▸ What is being asked
Every entry must appear in the answer exactly as it does here.
━━━━━━━━
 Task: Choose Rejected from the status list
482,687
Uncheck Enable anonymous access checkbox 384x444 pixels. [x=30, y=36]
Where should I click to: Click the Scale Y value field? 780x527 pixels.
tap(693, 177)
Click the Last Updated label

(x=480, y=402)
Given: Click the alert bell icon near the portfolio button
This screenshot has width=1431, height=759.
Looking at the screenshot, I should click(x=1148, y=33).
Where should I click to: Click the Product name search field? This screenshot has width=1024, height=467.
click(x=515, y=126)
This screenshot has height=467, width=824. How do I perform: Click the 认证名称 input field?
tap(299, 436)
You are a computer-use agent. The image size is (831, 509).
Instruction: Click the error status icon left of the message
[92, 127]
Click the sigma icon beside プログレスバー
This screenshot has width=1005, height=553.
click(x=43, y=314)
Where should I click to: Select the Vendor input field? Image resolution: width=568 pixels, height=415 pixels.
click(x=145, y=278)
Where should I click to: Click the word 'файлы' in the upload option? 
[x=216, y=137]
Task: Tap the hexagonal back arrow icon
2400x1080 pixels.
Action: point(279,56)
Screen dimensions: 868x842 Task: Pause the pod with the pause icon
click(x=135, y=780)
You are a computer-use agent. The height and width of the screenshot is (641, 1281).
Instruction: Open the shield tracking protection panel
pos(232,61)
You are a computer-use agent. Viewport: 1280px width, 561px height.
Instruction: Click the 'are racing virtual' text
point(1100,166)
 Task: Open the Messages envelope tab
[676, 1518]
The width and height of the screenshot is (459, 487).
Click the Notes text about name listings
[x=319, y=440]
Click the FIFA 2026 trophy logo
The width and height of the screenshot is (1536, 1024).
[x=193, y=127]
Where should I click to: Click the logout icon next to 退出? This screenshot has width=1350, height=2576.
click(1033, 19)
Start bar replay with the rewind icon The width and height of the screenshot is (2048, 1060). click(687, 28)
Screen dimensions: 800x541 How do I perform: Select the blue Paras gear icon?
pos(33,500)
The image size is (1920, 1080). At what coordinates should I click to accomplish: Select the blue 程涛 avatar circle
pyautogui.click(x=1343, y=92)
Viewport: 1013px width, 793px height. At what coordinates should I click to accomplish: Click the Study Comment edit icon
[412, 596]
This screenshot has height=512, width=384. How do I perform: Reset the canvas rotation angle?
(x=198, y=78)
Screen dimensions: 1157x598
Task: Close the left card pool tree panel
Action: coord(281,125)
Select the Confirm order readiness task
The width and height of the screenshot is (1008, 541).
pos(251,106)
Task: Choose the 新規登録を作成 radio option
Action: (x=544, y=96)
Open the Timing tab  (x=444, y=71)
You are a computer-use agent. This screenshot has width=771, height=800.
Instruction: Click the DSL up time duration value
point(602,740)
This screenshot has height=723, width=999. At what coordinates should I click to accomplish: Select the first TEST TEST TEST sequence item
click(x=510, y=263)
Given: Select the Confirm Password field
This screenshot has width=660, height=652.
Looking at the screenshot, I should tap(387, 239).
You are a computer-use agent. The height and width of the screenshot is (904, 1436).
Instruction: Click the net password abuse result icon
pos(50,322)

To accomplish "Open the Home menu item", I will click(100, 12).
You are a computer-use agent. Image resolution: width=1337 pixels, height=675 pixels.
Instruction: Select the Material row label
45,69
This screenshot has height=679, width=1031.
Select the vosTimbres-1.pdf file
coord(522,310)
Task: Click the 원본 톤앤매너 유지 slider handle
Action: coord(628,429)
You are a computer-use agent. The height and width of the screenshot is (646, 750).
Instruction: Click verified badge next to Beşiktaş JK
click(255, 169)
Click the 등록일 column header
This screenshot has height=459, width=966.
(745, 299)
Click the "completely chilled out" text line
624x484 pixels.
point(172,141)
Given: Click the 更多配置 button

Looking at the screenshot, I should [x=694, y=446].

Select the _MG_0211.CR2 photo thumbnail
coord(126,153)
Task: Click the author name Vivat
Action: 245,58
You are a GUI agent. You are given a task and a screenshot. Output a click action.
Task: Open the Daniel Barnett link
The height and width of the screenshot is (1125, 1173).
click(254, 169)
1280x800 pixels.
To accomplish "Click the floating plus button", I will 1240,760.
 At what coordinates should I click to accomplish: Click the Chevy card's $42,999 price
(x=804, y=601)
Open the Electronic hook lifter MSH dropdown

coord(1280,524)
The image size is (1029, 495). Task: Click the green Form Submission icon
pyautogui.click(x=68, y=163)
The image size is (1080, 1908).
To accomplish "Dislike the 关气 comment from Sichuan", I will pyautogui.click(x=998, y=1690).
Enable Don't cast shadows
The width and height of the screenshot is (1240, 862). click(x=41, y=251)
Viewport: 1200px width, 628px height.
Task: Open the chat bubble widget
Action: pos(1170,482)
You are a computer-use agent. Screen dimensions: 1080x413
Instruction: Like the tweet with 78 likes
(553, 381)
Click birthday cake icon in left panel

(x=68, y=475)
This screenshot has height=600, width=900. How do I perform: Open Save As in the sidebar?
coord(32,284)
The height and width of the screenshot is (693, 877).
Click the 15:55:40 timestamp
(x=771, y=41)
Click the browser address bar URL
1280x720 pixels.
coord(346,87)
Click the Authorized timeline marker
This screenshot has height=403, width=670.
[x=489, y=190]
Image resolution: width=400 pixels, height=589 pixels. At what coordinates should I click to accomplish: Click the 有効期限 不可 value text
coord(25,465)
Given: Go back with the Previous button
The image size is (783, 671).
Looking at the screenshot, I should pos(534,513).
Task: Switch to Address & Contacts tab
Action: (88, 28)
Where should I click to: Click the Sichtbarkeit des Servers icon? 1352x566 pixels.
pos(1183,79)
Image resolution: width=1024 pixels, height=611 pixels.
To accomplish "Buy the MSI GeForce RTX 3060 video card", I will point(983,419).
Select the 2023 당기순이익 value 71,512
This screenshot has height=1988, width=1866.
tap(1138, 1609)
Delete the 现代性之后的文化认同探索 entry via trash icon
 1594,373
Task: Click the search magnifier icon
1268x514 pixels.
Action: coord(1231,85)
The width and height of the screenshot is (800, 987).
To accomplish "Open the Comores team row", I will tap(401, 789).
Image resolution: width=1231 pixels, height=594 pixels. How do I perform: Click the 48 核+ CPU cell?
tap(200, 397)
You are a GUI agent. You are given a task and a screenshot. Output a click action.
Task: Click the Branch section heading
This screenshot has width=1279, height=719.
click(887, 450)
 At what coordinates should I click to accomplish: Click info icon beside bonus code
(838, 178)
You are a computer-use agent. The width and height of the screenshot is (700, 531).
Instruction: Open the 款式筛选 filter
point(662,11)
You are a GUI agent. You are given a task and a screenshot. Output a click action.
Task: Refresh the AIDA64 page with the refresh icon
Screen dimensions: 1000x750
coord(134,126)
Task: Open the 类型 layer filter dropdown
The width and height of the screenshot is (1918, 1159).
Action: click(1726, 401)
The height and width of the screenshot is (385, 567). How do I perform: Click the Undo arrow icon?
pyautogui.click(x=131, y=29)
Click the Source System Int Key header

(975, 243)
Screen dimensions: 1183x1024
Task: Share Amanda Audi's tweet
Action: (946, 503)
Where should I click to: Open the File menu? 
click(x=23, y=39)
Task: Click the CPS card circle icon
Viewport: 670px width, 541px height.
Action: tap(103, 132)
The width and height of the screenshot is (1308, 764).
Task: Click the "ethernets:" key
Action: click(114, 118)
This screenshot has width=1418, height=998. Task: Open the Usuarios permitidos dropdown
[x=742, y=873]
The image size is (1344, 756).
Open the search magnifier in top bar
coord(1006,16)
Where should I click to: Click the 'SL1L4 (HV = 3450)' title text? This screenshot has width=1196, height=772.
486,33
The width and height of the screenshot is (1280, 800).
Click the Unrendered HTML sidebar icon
━━━━━━━━
▸ Solution to the exercise
 Task: Choose Rejected from the status list
482,687
Uncheck Enable anonymous access checkbox 384x444 pixels. [x=30, y=36]
Where should I click to: Click the Scale Y value field? 780x527 pixels.
tap(693, 177)
Click the Last Updated label

(x=480, y=402)
Given: Click the alert bell icon near the portfolio button
This screenshot has width=1431, height=759.
Looking at the screenshot, I should click(x=1148, y=33).
Where should I click to: Click the Product name search field? This screenshot has width=1024, height=467.
click(x=515, y=126)
This screenshot has height=467, width=824. How do I perform: Click the 认证名称 input field?
tap(299, 436)
You are a computer-use agent. The image size is (831, 509).
Instruction: Click the error status icon left of the message
[92, 127]
Click the sigma icon beside プログレスバー
This screenshot has width=1005, height=553.
click(x=43, y=314)
Where should I click to: Select the Vendor input field? Image resolution: width=568 pixels, height=415 pixels.
click(x=145, y=278)
Where should I click to: Click the word 'файлы' in the upload option? 
[x=216, y=137]
Task: Tap the hexagonal back arrow icon
2400x1080 pixels.
Action: point(279,56)
Screen dimensions: 868x842 Task: Pause the pod with the pause icon
click(x=135, y=780)
You are a computer-use agent. The height and width of the screenshot is (641, 1281).
Instruction: Open the shield tracking protection panel
pos(232,61)
You are a computer-use agent. Viewport: 1280px width, 561px height.
Instruction: Click the 'are racing virtual' text
point(1100,166)
 Task: Open the Messages envelope tab
[676, 1518]
The width and height of the screenshot is (459, 487).
Click the Notes text about name listings
[x=319, y=440]
Click the FIFA 2026 trophy logo
The width and height of the screenshot is (1536, 1024).
[x=193, y=127]
Where should I click to: Click the logout icon next to 退出? This screenshot has width=1350, height=2576.
click(1033, 19)
Start bar replay with the rewind icon The width and height of the screenshot is (2048, 1060). click(687, 28)
Screen dimensions: 800x541 How do I perform: Select the blue Paras gear icon?
pos(33,500)
The image size is (1920, 1080). At what coordinates should I click to accomplish: Select the blue 程涛 avatar circle
pyautogui.click(x=1343, y=92)
Viewport: 1013px width, 793px height. At what coordinates should I click to accomplish: Click the Study Comment edit icon
[412, 596]
This screenshot has height=512, width=384. How do I perform: Reset the canvas rotation angle?
(x=198, y=78)
Screen dimensions: 1157x598
Task: Close the left card pool tree panel
Action: coord(281,125)
Select the Confirm order readiness task
The width and height of the screenshot is (1008, 541).
pos(251,106)
Task: Choose the 新規登録を作成 radio option
Action: (x=544, y=96)
Open the Timing tab  (x=444, y=71)
You are a computer-use agent. This screenshot has width=771, height=800.
Instruction: Click the DSL up time duration value
point(602,740)
This screenshot has height=723, width=999. At what coordinates should I click to accomplish: Select the first TEST TEST TEST sequence item
click(x=510, y=263)
Given: Select the Confirm Password field
This screenshot has width=660, height=652.
Looking at the screenshot, I should tap(387, 239).
You are a computer-use agent. The height and width of the screenshot is (904, 1436).
Instruction: Click the net password abuse result icon
pos(50,322)

To accomplish "Open the Home menu item", I will click(100, 12).
You are a computer-use agent. Image resolution: width=1337 pixels, height=675 pixels.
Instruction: Select the Material row label
45,69
This screenshot has height=679, width=1031.
Select the vosTimbres-1.pdf file
coord(522,310)
Task: Click the 원본 톤앤매너 유지 slider handle
Action: coord(628,429)
You are a computer-use agent. The height and width of the screenshot is (646, 750).
Instruction: Click verified badge next to Beşiktaş JK
click(255, 169)
Click the 등록일 column header
This screenshot has height=459, width=966.
(745, 299)
Click the "completely chilled out" text line
624x484 pixels.
point(172,141)
Given: Click the 更多配置 button

Looking at the screenshot, I should [x=694, y=446].

Select the _MG_0211.CR2 photo thumbnail
coord(126,153)
Task: Click the author name Vivat
Action: 245,58
You are a GUI agent. You are given a task and a screenshot. Output a click action.
Task: Open the Daniel Barnett link
The height and width of the screenshot is (1125, 1173).
click(254, 169)
1280x800 pixels.
To accomplish "Click the floating plus button", I will 1240,760.
 At what coordinates should I click to accomplish: Click the Chevy card's $42,999 price
(x=804, y=601)
Open the Electronic hook lifter MSH dropdown

coord(1280,524)
The image size is (1029, 495). Task: Click the green Form Submission icon
pyautogui.click(x=68, y=163)
The image size is (1080, 1908).
To accomplish "Dislike the 关气 comment from Sichuan", I will pyautogui.click(x=998, y=1690).
Enable Don't cast shadows
The width and height of the screenshot is (1240, 862). click(x=41, y=251)
Viewport: 1200px width, 628px height.
Task: Open the chat bubble widget
Action: pos(1170,482)
You are a computer-use agent. Screen dimensions: 1080x413
Instruction: Like the tweet with 78 likes
(553, 381)
Click birthday cake icon in left panel

(x=68, y=475)
This screenshot has height=600, width=900. How do I perform: Open Save As in the sidebar?
coord(32,284)
The height and width of the screenshot is (693, 877).
Click the 15:55:40 timestamp
(x=771, y=41)
Click the browser address bar URL
1280x720 pixels.
coord(346,87)
Click the Authorized timeline marker
This screenshot has height=403, width=670.
[x=489, y=190]
Image resolution: width=400 pixels, height=589 pixels. At what coordinates should I click to accomplish: Click the 有効期限 不可 value text
coord(25,465)
Given: Go back with the Previous button
The image size is (783, 671).
Looking at the screenshot, I should pos(534,513).
Task: Switch to Address & Contacts tab
Action: (88, 28)
Where should I click to: Click the Sichtbarkeit des Servers icon? 1352x566 pixels.
pos(1183,79)
Image resolution: width=1024 pixels, height=611 pixels.
To accomplish "Buy the MSI GeForce RTX 3060 video card", I will point(983,419).
Select the 2023 당기순이익 value 71,512
This screenshot has height=1988, width=1866.
tap(1138, 1609)
Delete the 现代性之后的文化认同探索 entry via trash icon
 1594,373
Task: Click the search magnifier icon
1268x514 pixels.
Action: coord(1231,85)
The width and height of the screenshot is (800, 987).
To accomplish "Open the Comores team row", I will tap(401, 789).
Image resolution: width=1231 pixels, height=594 pixels. How do I perform: Click the 48 核+ CPU cell?
tap(200, 397)
You are a GUI agent. You are given a task and a screenshot. Output a click action.
Task: Click the Branch section heading
This screenshot has width=1279, height=719.
click(887, 450)
 At what coordinates should I click to accomplish: Click info icon beside bonus code
(838, 178)
You are a computer-use agent. The width and height of the screenshot is (700, 531).
Instruction: Open the 款式筛选 filter
point(662,11)
You are a GUI agent. You are given a task and a screenshot. Output a click action.
Task: Refresh the AIDA64 page with the refresh icon
Screen dimensions: 1000x750
coord(134,126)
Task: Open the 类型 layer filter dropdown
The width and height of the screenshot is (1918, 1159).
Action: click(1726, 401)
The height and width of the screenshot is (385, 567). How do I perform: Click the Undo arrow icon?
pyautogui.click(x=131, y=29)
Click the Source System Int Key header

(975, 243)
Screen dimensions: 1183x1024
Task: Share Amanda Audi's tweet
Action: (946, 503)
Where should I click to: Open the File menu? 
click(x=23, y=39)
Task: Click the CPS card circle icon
Viewport: 670px width, 541px height.
Action: tap(103, 132)
The width and height of the screenshot is (1308, 764).
Task: Click the "ethernets:" key
Action: click(114, 118)
This screenshot has width=1418, height=998. Task: Open the Usuarios permitidos dropdown
[x=742, y=873]
The image size is (1344, 756).
Open the search magnifier in top bar
coord(1006,16)
Where should I click to: Click the 'SL1L4 (HV = 3450)' title text? This screenshot has width=1196, height=772.
486,33
The width and height of the screenshot is (1280, 800).
Click the Unrendered HTML sidebar icon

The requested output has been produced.